> _Task to complete_:
Take every line from the listing below that includes "will" and copy it.

Entries shown: Begin

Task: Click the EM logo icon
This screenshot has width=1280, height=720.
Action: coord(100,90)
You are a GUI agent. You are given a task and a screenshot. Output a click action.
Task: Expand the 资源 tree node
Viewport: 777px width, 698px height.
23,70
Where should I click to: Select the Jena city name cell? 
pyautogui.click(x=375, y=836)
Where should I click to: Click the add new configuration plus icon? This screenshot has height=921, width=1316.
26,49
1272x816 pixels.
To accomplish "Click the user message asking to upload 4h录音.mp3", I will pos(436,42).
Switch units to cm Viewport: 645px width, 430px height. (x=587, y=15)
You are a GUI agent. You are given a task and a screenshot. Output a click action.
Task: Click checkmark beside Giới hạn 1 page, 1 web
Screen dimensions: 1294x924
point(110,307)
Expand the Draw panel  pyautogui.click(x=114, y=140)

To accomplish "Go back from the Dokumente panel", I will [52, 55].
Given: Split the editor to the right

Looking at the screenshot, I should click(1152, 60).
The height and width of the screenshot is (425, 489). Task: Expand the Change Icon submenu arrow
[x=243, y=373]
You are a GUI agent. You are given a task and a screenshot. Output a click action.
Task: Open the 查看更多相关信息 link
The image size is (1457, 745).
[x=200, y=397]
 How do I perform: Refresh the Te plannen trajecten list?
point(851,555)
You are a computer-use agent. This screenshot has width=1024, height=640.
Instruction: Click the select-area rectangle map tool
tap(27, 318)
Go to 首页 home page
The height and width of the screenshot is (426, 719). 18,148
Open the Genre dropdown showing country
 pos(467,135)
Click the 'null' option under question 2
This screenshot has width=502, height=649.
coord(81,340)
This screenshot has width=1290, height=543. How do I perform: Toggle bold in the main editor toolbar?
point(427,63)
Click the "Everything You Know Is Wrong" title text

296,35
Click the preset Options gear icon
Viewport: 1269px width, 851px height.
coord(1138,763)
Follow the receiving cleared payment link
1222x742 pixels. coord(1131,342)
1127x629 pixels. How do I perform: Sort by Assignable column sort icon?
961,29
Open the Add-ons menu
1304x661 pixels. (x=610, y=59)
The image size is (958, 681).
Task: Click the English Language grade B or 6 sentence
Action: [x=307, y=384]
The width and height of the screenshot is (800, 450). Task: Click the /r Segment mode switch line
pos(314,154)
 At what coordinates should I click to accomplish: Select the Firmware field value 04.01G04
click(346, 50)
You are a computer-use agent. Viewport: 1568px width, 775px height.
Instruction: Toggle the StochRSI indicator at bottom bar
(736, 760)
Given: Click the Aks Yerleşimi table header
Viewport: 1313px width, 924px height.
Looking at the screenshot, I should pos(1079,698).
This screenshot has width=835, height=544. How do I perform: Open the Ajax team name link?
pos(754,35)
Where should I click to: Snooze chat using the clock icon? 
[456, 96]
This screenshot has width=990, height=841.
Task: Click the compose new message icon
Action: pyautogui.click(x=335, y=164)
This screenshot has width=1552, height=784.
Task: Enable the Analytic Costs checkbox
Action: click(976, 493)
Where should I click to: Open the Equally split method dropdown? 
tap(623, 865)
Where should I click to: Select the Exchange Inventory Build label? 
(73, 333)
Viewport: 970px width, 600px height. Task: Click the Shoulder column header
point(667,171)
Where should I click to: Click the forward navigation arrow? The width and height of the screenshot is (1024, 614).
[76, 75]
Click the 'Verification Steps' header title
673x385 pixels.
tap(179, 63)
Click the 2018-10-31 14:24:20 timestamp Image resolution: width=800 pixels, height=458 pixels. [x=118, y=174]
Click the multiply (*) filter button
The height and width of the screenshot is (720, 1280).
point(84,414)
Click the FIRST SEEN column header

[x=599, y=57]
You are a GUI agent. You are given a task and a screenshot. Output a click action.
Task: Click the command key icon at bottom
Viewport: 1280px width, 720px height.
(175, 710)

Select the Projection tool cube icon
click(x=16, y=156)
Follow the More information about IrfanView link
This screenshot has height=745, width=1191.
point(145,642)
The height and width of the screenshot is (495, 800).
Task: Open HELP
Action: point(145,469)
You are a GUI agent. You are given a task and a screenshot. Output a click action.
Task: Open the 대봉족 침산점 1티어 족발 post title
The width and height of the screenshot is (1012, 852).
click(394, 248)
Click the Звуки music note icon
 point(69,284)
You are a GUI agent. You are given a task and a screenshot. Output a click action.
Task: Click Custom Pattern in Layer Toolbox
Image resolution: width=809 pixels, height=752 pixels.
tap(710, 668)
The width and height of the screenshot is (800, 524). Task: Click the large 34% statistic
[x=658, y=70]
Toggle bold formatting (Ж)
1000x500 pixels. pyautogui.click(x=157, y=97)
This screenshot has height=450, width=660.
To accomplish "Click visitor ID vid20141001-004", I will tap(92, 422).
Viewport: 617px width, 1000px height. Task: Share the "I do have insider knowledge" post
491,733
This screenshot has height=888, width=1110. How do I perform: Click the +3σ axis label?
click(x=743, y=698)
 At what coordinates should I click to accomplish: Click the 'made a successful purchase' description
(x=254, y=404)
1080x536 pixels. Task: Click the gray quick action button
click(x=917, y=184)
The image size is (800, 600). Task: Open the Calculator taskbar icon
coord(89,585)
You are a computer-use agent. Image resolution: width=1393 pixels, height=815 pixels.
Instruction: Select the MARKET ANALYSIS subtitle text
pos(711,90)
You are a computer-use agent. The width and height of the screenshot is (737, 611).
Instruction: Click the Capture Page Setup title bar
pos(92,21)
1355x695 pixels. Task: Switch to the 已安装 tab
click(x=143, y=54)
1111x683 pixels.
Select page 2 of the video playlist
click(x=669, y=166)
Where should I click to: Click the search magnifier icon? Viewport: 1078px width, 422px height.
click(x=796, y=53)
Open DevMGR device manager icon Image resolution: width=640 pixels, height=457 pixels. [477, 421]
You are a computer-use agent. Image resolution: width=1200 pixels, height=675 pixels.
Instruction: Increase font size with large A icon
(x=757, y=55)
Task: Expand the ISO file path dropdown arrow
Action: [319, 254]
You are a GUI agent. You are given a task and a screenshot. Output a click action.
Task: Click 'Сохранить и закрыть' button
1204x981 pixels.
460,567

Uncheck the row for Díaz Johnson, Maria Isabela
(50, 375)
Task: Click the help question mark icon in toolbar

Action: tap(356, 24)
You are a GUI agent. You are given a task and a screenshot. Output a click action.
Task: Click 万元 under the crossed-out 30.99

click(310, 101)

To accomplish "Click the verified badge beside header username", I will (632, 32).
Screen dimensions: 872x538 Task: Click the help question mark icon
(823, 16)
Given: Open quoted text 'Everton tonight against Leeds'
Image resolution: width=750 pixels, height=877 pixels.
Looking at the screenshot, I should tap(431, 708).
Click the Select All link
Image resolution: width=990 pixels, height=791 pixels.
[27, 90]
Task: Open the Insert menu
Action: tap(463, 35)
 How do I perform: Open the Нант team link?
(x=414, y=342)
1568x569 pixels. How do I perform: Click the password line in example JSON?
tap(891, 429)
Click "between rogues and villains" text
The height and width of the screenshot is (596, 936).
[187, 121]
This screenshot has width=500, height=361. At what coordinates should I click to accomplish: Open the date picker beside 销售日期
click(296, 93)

Entries shown: End

> _Completed task_:
To accomplish "Click the user message asking to upload 4h录音.mp3", I will pos(436,42).
To accomplish "Go back from the Dokumente panel", I will [52, 55].
To accomplish "Click visitor ID vid20141001-004", I will tap(92, 422).
To accomplish "Click the verified badge beside header username", I will (632, 32).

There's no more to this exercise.